BackSubstitutePrototype = fi(0, 1, T.A.WordLength, backsubstitute_fraction_length)
BackSubstitutePrototype = 

     0

          DataTypeMode: Fixed-point: binary point scaling
            Signedness: Signed
            WordLength: 27
        FractionLength: 19

Set the number of CORDIC iterations to be one less than the fixed-point word length of A.

NumberOfCORDICIterations = T.A.WordLength - 1
NumberOfCORDICIterations =

    26

Simulate the model with fixed-point inputs.

sim(model)

Calculate and Plot the Errors

A measure of error is

norm(AX - B)

for each pair of inputs A and B.

norm_error = zeros(1,size(X,3));
B0 = double(B);
X0 = double(X);
for k = 1:size(X,3)
    norm_error(k) = norm(A0(:,:,k)*X0(:,:,k) - B0(:,:,k));
end

Plot the errors. The errors are low because of the data types chosen. The errors are typically higher when the condition number of matrix A is high, as the theory predicts.

figure(1)
clf
h1 = subplot(2,1,1);
plot(norm_error)
grid on
title('Errors')
ylabel('norm(AX - B)')
h2 = subplot(2,1,2);
plot(condition_numbers)
grid on
title('Condition numbers')
ylabel('cond(A)')
xlabel('Test points')
linkaxes([h1,h2],'x')

Re-enable warnings

warning(warning_state);

References

[1] Zizhong Chen and Jack J. Dongarra. "Condition Numbers of Gaussian Random Matrices". SIAM Journal on Matrix Analysis and Applications. 27.3 (July 2005), pp. 603-620.

[2] George E. Forsythe and Cleve B. Moler.
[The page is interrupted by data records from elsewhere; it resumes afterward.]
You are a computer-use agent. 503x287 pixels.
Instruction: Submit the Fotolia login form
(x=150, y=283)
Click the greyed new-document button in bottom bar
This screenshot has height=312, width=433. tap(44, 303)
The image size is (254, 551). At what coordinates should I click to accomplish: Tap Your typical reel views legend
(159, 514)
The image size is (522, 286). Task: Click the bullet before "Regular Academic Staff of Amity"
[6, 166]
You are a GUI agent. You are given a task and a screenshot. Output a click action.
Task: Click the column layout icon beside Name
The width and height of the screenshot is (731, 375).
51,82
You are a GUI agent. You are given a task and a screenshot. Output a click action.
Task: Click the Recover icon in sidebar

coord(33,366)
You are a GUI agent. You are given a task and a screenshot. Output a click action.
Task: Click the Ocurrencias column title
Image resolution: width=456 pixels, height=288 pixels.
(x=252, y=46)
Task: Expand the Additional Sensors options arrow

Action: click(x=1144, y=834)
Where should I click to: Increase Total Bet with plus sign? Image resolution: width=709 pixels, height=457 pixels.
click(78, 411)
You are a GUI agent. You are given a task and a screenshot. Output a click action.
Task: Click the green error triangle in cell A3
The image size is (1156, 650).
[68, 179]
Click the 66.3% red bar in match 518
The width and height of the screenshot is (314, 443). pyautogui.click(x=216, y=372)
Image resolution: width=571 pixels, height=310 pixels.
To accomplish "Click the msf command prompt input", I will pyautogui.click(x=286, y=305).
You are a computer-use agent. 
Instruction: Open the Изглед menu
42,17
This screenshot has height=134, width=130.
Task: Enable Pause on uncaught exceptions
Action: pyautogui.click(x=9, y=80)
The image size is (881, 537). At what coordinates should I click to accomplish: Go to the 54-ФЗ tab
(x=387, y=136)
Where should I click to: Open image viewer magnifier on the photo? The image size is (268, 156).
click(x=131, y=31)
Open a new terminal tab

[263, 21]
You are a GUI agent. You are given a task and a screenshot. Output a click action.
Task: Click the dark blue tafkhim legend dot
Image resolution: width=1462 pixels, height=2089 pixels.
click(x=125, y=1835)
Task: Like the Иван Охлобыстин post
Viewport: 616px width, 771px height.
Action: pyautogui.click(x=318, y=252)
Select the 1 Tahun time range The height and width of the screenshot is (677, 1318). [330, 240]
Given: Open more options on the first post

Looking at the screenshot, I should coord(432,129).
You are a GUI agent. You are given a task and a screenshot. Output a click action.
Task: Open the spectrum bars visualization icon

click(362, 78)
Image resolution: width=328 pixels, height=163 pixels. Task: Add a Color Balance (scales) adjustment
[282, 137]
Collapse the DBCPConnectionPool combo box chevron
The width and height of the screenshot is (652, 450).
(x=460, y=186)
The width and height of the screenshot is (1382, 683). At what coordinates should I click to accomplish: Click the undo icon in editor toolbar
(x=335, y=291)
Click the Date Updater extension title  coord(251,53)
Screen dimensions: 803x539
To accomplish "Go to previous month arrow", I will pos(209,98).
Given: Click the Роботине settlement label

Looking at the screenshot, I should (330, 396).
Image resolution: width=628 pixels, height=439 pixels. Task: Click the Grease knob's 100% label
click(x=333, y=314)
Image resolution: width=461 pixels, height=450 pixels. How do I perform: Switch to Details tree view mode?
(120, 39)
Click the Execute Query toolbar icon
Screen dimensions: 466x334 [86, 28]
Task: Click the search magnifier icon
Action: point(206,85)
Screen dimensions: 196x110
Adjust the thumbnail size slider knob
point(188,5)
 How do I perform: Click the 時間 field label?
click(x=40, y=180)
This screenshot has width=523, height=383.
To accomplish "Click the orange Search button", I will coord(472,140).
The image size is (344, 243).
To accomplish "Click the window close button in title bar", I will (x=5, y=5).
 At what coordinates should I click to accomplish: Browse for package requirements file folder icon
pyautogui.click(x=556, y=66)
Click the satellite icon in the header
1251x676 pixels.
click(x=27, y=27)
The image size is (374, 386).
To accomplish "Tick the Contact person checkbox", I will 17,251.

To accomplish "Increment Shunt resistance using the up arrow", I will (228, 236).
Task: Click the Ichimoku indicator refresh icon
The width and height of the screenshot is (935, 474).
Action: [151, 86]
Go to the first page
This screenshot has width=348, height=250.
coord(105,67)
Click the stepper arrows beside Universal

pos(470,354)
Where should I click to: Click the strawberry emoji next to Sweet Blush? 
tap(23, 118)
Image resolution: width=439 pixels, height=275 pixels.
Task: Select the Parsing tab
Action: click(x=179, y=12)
Computer Solution of Linear Algebraic Systems. Englewood Cliffs, N.J.: Prentice-Hall, 1967.

[3] George E. Forsythe, M.A. Malcom and Cleve B. Moler. Computer Methods for Mathematical Computations. Englewood Cliffs, N.J.: Prentice-Hall, 1977.

[4] Cleve B. Moler. Cleve's Corner: What is the Condition Number of a Matrix?>, The MathWorks, Inc. 2017.

[5] Cleve B. Moler. Numerical Computing with MATLAB. SIAM, 2004. isbn: 978-0-898716-60-3.

[6] Gene H. Golub and Charles F. Van Loan. Matrix Computations. The Johns Hopkins University Press.